## WHAT YOU HAVE TO DO
Reproduce the material below verbatim, from its start through the line containing "point(23,209)", with both ends included.

## RECORDS PROVIDED
□ □ □ □ □ □ □

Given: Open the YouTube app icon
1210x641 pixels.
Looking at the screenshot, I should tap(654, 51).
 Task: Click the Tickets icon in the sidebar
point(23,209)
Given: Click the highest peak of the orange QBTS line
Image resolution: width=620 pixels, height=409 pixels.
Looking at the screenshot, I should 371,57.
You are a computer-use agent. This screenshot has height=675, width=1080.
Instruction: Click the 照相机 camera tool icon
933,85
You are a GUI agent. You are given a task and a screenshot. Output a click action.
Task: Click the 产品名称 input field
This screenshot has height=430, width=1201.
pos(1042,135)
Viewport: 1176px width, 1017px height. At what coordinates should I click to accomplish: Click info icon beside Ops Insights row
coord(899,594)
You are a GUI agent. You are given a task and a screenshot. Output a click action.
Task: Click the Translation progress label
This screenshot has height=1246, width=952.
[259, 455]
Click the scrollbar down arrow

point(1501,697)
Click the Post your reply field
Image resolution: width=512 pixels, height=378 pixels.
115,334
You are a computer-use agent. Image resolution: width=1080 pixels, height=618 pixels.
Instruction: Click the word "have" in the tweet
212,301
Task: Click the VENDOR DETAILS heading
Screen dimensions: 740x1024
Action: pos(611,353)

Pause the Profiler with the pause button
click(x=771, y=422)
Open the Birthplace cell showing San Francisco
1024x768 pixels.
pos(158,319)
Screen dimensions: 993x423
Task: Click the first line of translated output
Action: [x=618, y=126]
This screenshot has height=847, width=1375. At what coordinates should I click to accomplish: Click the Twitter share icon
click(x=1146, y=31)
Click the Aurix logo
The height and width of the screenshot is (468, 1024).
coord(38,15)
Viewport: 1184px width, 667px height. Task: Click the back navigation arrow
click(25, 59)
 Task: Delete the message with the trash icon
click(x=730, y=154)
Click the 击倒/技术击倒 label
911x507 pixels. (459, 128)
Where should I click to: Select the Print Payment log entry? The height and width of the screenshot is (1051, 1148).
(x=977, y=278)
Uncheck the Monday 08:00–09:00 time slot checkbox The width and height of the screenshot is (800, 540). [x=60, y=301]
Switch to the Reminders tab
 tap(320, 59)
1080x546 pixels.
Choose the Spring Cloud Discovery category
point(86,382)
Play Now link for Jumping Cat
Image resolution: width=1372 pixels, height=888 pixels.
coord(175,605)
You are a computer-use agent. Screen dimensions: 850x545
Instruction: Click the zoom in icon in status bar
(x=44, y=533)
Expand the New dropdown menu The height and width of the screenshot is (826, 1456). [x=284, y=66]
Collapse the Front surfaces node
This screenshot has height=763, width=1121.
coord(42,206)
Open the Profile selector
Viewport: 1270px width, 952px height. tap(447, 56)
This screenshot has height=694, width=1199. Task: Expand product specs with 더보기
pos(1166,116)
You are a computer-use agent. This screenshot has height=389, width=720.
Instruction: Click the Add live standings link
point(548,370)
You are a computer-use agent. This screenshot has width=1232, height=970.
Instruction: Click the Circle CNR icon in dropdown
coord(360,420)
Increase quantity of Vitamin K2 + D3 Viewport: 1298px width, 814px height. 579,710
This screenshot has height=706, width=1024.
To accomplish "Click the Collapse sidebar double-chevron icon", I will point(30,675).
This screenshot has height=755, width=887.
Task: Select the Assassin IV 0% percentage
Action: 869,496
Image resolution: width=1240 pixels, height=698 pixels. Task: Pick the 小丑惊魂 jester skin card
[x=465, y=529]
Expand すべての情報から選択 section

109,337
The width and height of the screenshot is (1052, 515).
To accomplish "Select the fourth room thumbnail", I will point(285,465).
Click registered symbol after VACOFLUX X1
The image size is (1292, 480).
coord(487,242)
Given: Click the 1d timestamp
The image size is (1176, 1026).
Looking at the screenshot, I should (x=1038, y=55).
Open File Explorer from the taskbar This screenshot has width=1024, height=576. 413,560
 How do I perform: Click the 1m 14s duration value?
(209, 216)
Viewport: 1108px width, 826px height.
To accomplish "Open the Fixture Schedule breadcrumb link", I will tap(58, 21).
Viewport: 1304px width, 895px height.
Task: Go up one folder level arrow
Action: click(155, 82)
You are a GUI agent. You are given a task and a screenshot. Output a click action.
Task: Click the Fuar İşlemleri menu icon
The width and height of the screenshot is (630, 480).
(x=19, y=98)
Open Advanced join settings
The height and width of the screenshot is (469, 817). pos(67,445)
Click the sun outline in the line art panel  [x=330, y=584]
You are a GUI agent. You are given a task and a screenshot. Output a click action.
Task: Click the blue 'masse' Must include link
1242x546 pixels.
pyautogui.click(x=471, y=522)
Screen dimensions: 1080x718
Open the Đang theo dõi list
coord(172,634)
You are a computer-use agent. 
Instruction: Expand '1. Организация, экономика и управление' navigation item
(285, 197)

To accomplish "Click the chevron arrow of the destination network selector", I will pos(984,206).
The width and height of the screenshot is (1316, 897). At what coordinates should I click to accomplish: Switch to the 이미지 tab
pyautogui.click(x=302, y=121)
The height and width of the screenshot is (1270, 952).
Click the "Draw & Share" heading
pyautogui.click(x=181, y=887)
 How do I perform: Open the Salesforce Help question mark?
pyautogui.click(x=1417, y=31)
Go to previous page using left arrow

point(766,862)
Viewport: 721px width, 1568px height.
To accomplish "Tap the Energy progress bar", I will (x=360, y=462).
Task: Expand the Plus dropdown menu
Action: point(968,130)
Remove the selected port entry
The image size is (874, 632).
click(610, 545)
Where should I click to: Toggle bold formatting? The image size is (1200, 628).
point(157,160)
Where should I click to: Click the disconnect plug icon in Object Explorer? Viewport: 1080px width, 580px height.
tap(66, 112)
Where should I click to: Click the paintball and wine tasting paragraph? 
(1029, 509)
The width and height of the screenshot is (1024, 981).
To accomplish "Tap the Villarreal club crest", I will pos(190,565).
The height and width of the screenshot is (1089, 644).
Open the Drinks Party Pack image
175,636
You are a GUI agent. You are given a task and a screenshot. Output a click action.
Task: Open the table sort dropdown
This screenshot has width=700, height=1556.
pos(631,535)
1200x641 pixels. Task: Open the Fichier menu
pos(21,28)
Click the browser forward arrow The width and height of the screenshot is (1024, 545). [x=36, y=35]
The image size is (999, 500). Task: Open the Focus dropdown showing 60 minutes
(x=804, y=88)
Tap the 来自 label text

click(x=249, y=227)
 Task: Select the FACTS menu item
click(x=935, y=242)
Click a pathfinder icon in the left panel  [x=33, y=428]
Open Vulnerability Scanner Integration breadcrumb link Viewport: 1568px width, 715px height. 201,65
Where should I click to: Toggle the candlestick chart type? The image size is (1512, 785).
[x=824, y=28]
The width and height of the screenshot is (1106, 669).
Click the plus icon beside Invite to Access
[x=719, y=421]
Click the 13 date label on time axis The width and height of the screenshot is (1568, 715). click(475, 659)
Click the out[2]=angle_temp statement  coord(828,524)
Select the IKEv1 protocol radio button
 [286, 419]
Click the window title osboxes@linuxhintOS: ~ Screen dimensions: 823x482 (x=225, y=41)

□ □ □ □ □ □ □

## RESPONSE TO THE TASK
Given: Open the YouTube app icon
1210x641 pixels.
Looking at the screenshot, I should tap(654, 51).
 Task: Click the Tickets icon in the sidebar
point(23,209)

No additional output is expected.